O capitalismo foi um "falhanço flagrante"

O capitalismo foi um 'falhanço flagrante'
Diogo Barreto 23 de outubro de 2017

A primeira-ministra neozelandesa, considera que não se pode medir sucesso apenas com crescimento económico. É preciso ter em conta "a qualidade de vida".

Foi um desafio aberto à teoria económica que dominou grande parte das sociedades ocidentais do século XX. Mas isso não impediu a primeira-ministra eleita da Nova Zelândia, Jacinda Ardern, 37 anos, de declarar que o capitalismo foi um "falhanço flagrante". 

Para a pessoa mais jovem a liderar os neozelandeses desde 1856, é necessário mudar os parâmetros que medem o "sucesso económico" de um método, para que estes possam ter em conta "a habilidade das pessoas terem uma vida com significado". 

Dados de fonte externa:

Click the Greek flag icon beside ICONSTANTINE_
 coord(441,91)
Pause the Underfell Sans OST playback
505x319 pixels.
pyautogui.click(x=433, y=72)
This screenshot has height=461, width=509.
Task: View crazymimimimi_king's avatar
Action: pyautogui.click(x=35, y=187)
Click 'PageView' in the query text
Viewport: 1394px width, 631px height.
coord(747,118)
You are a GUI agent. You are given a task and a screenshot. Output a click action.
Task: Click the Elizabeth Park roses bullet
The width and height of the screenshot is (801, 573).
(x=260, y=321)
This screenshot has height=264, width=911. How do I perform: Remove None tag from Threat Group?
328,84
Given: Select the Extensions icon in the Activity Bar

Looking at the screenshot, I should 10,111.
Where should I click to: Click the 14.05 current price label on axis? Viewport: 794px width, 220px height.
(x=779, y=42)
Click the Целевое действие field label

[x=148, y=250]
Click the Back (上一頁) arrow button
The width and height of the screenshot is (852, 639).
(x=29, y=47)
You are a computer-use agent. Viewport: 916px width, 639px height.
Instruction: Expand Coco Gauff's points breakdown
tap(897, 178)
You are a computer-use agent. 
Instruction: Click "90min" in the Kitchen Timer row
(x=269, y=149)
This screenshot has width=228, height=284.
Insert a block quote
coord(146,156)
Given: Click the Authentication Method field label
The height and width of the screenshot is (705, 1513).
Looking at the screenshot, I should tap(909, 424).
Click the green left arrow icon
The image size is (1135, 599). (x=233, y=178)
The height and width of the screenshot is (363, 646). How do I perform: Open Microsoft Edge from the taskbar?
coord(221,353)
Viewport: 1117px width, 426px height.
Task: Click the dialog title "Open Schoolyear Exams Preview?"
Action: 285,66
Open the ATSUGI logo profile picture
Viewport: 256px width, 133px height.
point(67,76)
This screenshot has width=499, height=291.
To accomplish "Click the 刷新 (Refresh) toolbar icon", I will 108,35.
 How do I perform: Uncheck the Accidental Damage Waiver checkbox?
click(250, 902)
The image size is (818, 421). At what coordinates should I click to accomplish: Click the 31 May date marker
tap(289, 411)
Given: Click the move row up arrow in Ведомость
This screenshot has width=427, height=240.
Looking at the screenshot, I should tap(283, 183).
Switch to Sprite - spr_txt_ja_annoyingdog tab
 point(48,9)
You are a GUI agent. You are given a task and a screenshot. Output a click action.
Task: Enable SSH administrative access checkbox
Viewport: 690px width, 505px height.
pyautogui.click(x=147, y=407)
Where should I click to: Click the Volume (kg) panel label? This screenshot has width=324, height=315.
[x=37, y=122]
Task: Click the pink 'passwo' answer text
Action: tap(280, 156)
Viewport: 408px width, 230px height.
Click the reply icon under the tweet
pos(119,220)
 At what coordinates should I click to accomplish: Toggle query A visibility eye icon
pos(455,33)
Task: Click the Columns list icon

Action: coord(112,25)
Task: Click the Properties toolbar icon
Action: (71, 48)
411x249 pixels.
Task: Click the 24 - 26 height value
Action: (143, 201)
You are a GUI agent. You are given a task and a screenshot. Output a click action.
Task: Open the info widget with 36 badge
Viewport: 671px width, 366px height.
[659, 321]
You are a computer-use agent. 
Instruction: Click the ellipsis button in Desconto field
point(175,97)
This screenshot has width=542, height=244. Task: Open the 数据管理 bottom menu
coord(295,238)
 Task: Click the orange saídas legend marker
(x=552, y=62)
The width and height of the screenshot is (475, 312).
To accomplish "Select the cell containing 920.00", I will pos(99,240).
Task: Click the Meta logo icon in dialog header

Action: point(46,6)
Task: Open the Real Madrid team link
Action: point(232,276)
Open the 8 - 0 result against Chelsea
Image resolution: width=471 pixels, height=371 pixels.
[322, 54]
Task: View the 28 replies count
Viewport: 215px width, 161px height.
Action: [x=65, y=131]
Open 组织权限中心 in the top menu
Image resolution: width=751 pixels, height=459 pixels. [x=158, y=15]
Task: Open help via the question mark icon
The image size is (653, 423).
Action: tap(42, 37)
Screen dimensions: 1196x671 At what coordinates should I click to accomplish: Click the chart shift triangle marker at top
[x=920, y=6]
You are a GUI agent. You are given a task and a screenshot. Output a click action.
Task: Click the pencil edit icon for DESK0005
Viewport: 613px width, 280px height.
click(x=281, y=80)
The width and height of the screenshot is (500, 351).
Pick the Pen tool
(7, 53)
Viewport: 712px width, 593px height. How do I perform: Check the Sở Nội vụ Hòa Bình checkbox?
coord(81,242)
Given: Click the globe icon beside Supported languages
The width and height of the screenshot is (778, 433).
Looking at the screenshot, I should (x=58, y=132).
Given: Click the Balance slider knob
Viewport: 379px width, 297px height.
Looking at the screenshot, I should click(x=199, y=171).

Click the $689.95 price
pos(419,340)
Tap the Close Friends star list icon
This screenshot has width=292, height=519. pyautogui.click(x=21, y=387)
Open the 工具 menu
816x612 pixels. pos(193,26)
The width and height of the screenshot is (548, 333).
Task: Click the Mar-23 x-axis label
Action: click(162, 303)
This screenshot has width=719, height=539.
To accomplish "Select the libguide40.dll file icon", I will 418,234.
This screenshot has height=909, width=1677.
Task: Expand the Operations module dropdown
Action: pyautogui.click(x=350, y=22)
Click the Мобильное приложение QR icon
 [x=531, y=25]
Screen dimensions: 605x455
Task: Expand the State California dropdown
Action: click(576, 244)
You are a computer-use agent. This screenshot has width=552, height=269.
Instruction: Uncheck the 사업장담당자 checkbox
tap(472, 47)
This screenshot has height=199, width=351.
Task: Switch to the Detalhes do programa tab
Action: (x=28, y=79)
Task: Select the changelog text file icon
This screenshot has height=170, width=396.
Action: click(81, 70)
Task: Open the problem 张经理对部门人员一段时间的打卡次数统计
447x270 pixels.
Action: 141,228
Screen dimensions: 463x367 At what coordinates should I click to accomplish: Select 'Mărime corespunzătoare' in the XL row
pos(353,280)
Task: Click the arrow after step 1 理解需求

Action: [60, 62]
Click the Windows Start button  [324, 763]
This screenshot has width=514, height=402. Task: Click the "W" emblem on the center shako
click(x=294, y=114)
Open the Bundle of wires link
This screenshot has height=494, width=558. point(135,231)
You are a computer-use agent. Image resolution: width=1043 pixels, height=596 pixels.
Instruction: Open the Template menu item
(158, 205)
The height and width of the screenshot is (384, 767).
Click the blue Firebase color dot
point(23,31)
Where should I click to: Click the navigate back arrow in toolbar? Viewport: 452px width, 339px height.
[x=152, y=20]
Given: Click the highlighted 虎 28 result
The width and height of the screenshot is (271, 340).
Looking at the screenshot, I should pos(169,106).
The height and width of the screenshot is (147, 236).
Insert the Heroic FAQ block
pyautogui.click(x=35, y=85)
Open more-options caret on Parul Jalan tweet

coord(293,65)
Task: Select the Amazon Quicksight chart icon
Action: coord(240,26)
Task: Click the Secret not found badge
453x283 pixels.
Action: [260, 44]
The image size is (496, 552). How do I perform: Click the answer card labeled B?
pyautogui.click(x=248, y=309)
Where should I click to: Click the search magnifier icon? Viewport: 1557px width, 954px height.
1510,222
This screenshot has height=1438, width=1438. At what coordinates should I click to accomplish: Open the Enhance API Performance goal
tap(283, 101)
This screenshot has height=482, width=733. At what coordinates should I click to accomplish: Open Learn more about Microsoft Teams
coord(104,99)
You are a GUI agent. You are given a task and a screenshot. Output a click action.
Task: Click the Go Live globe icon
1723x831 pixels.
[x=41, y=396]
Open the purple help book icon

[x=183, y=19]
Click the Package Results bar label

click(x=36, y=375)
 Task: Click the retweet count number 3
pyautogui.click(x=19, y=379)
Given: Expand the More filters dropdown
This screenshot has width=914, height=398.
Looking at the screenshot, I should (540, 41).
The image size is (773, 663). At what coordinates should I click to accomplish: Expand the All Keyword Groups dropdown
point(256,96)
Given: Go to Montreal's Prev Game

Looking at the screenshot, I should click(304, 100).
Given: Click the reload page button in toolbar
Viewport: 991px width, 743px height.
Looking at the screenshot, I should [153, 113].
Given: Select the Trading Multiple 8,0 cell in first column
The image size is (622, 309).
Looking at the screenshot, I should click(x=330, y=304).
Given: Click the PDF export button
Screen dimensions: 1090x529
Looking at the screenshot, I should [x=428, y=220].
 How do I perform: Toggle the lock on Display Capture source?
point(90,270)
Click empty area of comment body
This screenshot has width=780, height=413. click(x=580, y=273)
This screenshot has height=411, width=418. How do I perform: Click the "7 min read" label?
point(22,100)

Ardern cita os níveis de pobreza, de pessoas sem casa e os ordenados baixos como prova de que o "mercado falhou" os pobres do seu país. Na sua primeira entrevista enquanto chefe de Estado do seu país, a política disse mesmo, ao programa The National, que o capitalismo tinha falhado ao seu povo. "O capitalismo falhou-nos."